Start of MATERIAL FOR THE TASK
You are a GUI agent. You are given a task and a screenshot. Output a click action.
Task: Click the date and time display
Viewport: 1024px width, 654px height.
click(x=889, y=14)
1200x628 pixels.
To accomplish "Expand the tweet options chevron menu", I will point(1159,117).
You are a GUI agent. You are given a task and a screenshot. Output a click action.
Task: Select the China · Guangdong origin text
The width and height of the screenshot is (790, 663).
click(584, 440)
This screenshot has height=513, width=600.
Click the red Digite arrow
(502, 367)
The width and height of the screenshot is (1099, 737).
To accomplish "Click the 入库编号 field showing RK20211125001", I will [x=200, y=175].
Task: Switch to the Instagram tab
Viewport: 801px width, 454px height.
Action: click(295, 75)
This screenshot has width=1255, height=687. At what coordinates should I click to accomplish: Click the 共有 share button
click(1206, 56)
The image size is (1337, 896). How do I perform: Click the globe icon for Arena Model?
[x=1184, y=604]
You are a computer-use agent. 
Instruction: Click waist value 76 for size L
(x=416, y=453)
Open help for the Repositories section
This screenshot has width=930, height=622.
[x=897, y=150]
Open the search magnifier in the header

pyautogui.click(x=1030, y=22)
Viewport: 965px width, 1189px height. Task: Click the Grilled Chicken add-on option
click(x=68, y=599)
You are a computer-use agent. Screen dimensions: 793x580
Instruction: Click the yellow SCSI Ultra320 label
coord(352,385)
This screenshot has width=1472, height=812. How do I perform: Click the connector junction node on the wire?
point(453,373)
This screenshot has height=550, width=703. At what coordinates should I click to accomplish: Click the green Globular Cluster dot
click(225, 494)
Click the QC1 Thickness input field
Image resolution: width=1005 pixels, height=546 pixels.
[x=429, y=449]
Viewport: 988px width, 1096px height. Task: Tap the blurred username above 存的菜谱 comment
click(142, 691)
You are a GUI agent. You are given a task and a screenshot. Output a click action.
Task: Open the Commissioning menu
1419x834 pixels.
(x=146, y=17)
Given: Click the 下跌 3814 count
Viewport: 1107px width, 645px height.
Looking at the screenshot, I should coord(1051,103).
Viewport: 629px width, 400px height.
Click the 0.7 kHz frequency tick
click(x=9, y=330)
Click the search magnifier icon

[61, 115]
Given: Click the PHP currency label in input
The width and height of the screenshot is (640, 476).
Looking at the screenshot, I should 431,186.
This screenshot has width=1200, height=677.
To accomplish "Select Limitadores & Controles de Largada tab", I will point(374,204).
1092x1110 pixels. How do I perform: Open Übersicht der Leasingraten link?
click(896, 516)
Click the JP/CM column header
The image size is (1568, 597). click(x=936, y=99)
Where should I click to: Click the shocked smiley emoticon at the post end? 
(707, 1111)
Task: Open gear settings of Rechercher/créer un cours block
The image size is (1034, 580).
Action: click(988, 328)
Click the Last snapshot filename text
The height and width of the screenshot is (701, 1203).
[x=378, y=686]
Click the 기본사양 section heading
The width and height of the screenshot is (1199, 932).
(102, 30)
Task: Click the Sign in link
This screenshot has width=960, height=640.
End of MATERIAL FOR THE TASK
TASK BRIEF
Exact copies of the lines from the one holding "Image resolution: width=1005" to the end of the entries are all that should be written.

RESULT OF THE TASK
Image resolution: width=1005 pixels, height=546 pixels.
[x=429, y=449]
Viewport: 988px width, 1096px height. Task: Tap the blurred username above 存的菜谱 comment
click(142, 691)
You are a GUI agent. You are given a task and a screenshot. Output a click action.
Task: Open the Commissioning menu
1419x834 pixels.
(x=146, y=17)
Given: Click the 下跌 3814 count
Viewport: 1107px width, 645px height.
Looking at the screenshot, I should coord(1051,103).
Viewport: 629px width, 400px height.
Click the 0.7 kHz frequency tick
click(x=9, y=330)
Click the search magnifier icon

[61, 115]
Given: Click the PHP currency label in input
The width and height of the screenshot is (640, 476).
Looking at the screenshot, I should 431,186.
This screenshot has width=1200, height=677.
To accomplish "Select Limitadores & Controles de Largada tab", I will point(374,204).
1092x1110 pixels. How do I perform: Open Übersicht der Leasingraten link?
click(896, 516)
Click the JP/CM column header
The image size is (1568, 597). click(x=936, y=99)
Where should I click to: Click the shocked smiley emoticon at the post end? 
(707, 1111)
Task: Open gear settings of Rechercher/créer un cours block
The image size is (1034, 580).
Action: click(988, 328)
Click the Last snapshot filename text
The height and width of the screenshot is (701, 1203).
[x=378, y=686]
Click the 기본사양 section heading
The width and height of the screenshot is (1199, 932).
(102, 30)
Task: Click the Sign in link
This screenshot has width=960, height=640.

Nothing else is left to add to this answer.